What’s Changing And How It Will Work
According to WFYI, the Clinician-Led Community Response program launched in 2023 to send licensed behavioral health professionals to 911 calls that are screened as safe for a non-police response. WFYI reports that the effort is part of a unified response system that routes calls to the most appropriate team, whether that is police, EMS, the Mobile Crisis Assistance Team (MCAT) or the clinician-led units, with an eye toward getting people the right kind of help in the moment.
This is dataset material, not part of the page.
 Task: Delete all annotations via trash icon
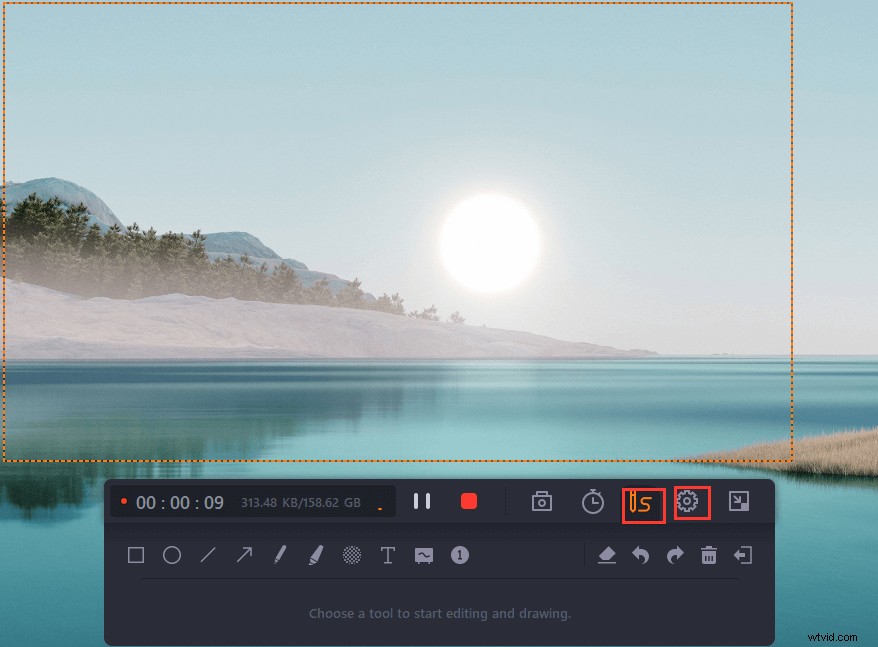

Countywide Expansion And Community Events
City officials say the Clinician-Led Community Response will now operate countywide with 24/7 mobile support from trained clinicians and peer specialists, according to WISH-TV. The city’s announcement, summarized by WISH-TV, also highlights free Mental Health Awareness Month events, including a youth mental health forum on May 28 at the Frederick Douglass Park Family Center at 1616 E. 25th St., as listed by Indy Parks. Suicide prevention and overdose reversal sessions are also planned at The Bridge Indy at 959 N. Holmes Ave., according to The Bridge Indy.
How Teams Operate On The Street
WRTV reports that the downtown clinician teams moved to 24/7 coverage earlier this year and began responding around the clock to non-violent calls on January 1. Staff told WRTV they have seen a steady increase in requests for help. “We’re educated and we know what we’re doing,” Director of Operations Andrea Brown told the station, explaining that clinicians and peer specialists focus on de-escalating tense situations and connecting people to services instead of defaulting to a law enforcement response.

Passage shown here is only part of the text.